Banks to Define Greek Bond Default
"It all depends on the facts, but on the straight reading of the clause, if this doesn't bind all of a reference obligation's bondholders then
it's not a restructuring credit event,"
The key word being used by the ECB is "Voluntary" .. apparently in the actual CDS contracts the wording is a voluntary restructuring of the debt
(haircut) will not trigger a payout.
But.. if the banks determine that they really don't have much of a choice, and decide to look after shareholders over the ECB, the trigger will
occur. Because if the banks simply decide not to take the write down (and who would?) Greece defaults anyways.. Citibank alone, an American bank, is
expecting as much as a 60% haircut based on the amount and types of bonds it holds. Then there is the matter that almost all of the bonds, or at
least the other 50% left over, get rolled into a moderate yielding 30 year bond. So you loose 50% of the capital on debt that was paying 98% (1year
notes) into a 30 year at 6%.
I'll take the CDS payout please.
For poor Greek banks it won't even matter.. a loss of 50% on it's massive holdings of Greek debt will instantly push every major bank into
insolvency. So the ECB will need to bail them out with their little "capital buffer" plan.
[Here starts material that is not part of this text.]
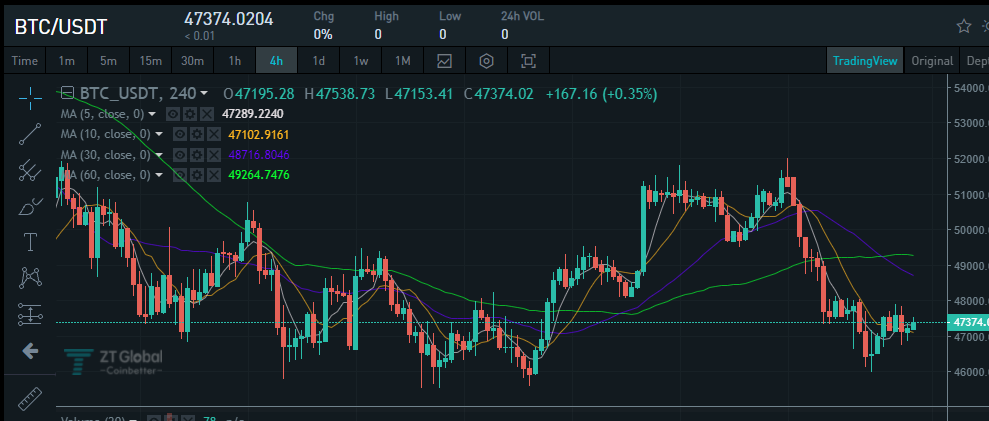Screen dimensions: 989x421
Task: Pick the brush drawing tool
Action: [30, 206]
By the way, if you're Greek ... you might want to get
your money out of the bank.. fast..
Total loss for all banks is supposed to be around $103 billion dollars.
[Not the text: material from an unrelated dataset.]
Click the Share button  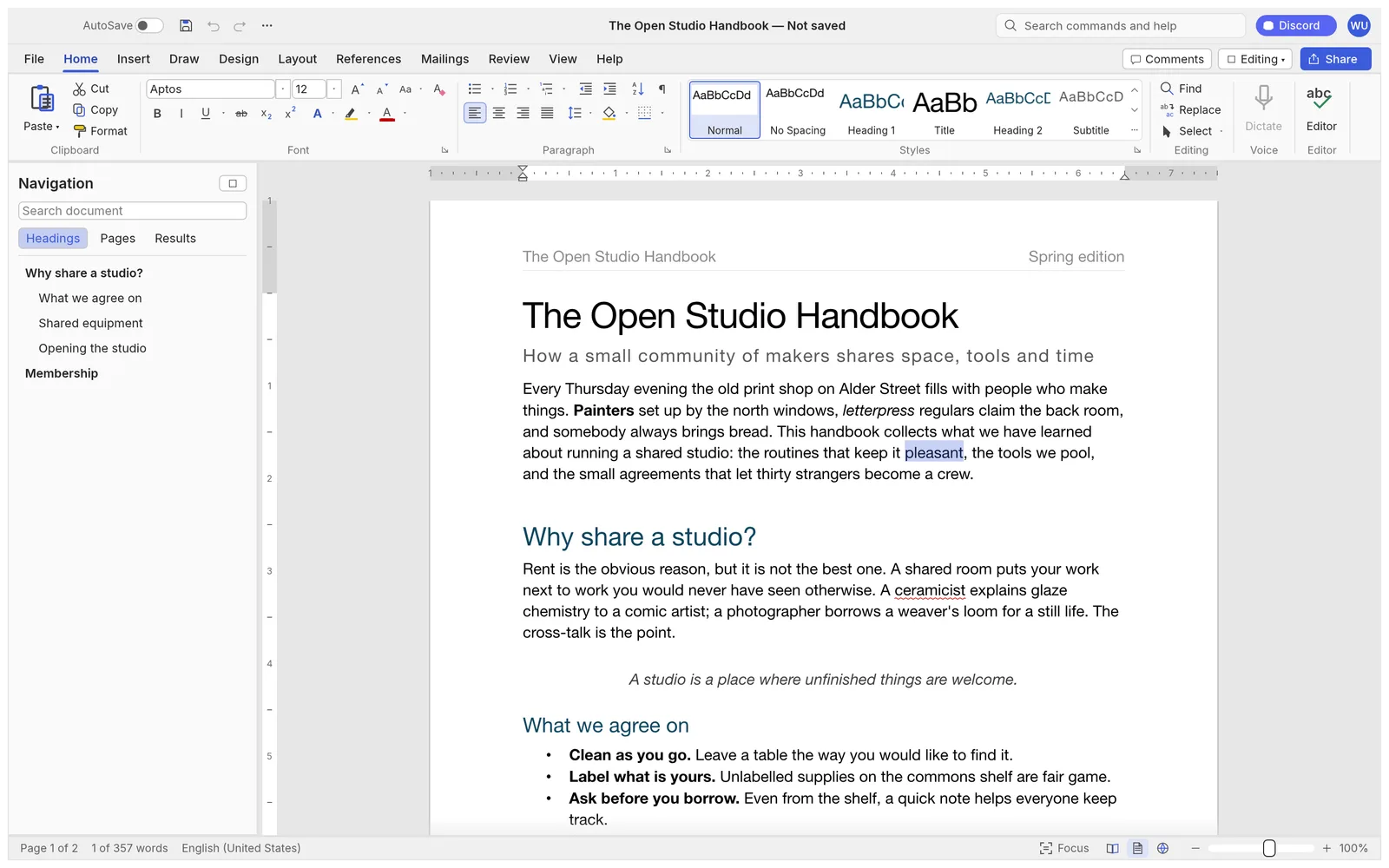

There are 206 billion euros of Greek government bonds in private sector hands, so a 50 percent haircut would see banks take a 103 billion hit.
Greek companies hold an estimated 80 billion euros, including 45-50 billion by its banks. Those banks hurt by the haircut could need about 30 billion
euros of capital from the state to shore them up as part of a recapitalization plan alongside the Greek debt talks, reducing the net benefit to Greece
to nearer 70 billion euros. The private sector agreed in July to take a mere 21 percent loss on their holdings of Greek debt, but the outlook has
since deteriorated and they have been told they need to take a bigger loss to put Greece on a more sustainable path. [6]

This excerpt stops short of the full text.